WORK TO DO:
Carry on the match report about Leeds beating Leicester, starting right after its final sentence.

ARTICLE:

───

Neil Back guided a youthful Leeds side to a 28-17 win over former employers Leicester in the opening match of their LV= Cup at Headingley.
The 2003 World Cup-winner, who served the Tigers with such distinction during his seven years at Welford Road, is steadily acclimatising to the demands of top-flight rugby as Leeds' head coach.
Last weekend, his men beat Wasps to register their first Guinness Premiership win of the season - and overcoming the reigning champions represented another notable scalp.
It has to be remembered this was the much-maligned Anglo-Welsh Cup and against a severely under-strength Leicester outfit.
Yet Back and director of rugby Andy Key - another Leicester old boy - have fashioned an admirable spirit at Leeds for what promises nonetheless to be a long, hard winter.
There were certainly plenty of encouraging signs as Leeds outscored Leicester by three tries to two, and many of their players on show had progressed through the club's Academy system.
Debutant Joe Ford, son of England coach Mike, put in a man-of-the-match performance at fly-half and upstaged his younger brother George - who was playing in the same position for the Tigers.
Joe Ford, 19, got Leeds off the mark in the ninth minute with a penalty. But his brother levelled the scores five minutes later with a three-pointer of his own.

───

PROVIDED DATA:

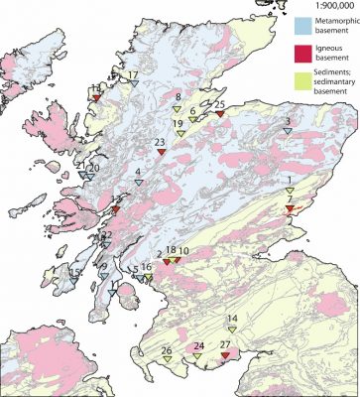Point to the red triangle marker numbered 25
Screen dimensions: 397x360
(x=219, y=114)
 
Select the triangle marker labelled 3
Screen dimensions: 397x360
(x=287, y=132)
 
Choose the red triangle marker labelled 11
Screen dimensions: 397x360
(x=94, y=98)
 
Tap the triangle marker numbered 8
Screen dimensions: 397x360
(x=178, y=106)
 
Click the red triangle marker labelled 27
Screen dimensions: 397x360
(x=225, y=355)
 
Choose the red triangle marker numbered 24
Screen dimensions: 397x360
(x=198, y=357)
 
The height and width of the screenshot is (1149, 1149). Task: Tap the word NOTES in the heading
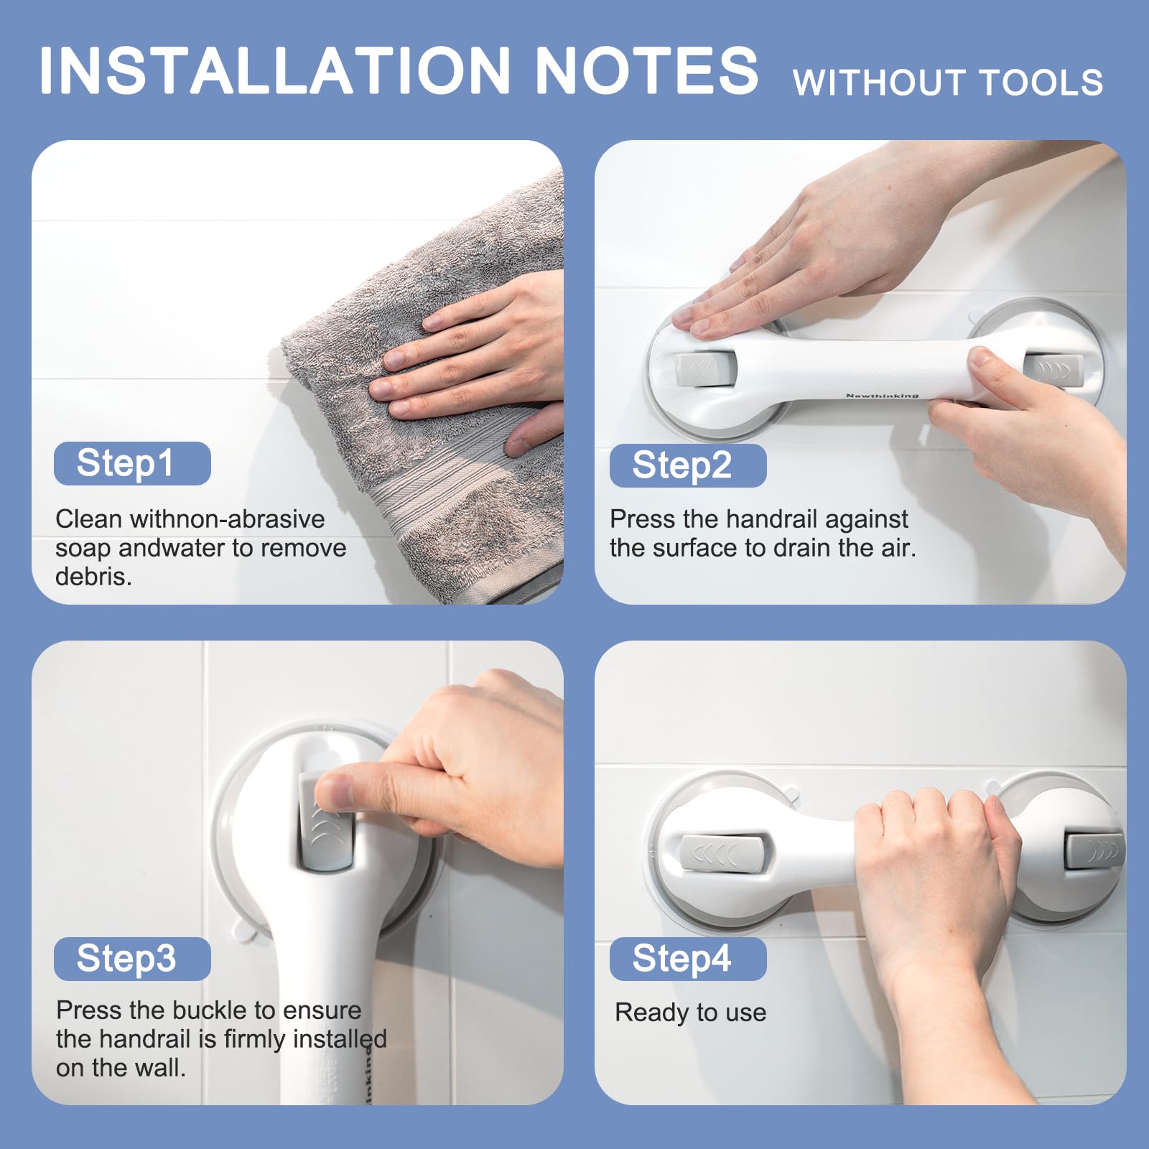click(x=646, y=70)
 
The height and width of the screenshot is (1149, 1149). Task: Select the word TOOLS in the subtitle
click(x=1041, y=83)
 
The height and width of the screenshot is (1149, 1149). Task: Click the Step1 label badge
click(x=132, y=463)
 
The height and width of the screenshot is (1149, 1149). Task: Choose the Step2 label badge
click(x=688, y=465)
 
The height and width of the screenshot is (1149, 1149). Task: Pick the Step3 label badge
click(x=132, y=959)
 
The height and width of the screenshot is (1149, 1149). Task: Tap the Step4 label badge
click(x=688, y=959)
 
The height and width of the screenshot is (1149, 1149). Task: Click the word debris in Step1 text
click(x=93, y=577)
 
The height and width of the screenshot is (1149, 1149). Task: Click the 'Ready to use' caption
click(x=691, y=1013)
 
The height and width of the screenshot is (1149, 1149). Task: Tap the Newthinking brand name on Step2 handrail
click(x=882, y=396)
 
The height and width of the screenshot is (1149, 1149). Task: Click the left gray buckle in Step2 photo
click(x=704, y=371)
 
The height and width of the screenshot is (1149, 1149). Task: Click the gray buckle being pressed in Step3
click(x=327, y=823)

───

EXERCISE RESPONSE:
In the 17th minute, Joe Ford claimed his second penalty and then finished off a brilliant move seven minutes later as Leeds cut Leicester to pieces to claim their first try.
Scott Mathie broke from midfield at pace, finding Rhys Oakley to his right - and he showed intelligence to send the supporting Joe Ford scampering clear down the right flank.
He could not convert his own try - but eight minutes later, Leeds had their second try when full-back Jon Goodridge broke from deep and sent wing Scott Armstrong in at the left corner.
Joe Ford added the conversion, and it got even better for the hosts on the stroke of half-time when a quick penalty tap from Mathie allowed him to saunter clear past a dozing Leicester defence.
The extras were added by Joe Ford, and Leeds were in total control at half-time with a 25-3 advantage.
Ten minutes after the restart, Leeds lost former Leicester prop Alex Moreno to the sin-bin - and moments later, Leicester's Tom Armes burrowed his way over the line for a try which George Ford converted.
Another penalty from Joe Ford gave Leeds a little breathing space. But they lost rookie flanker Calum Clark to the sin-bin on the hour - and with 11 minutes remaining, Will Hurrell capitalised on some flimsy defending to claim Leicester's second try.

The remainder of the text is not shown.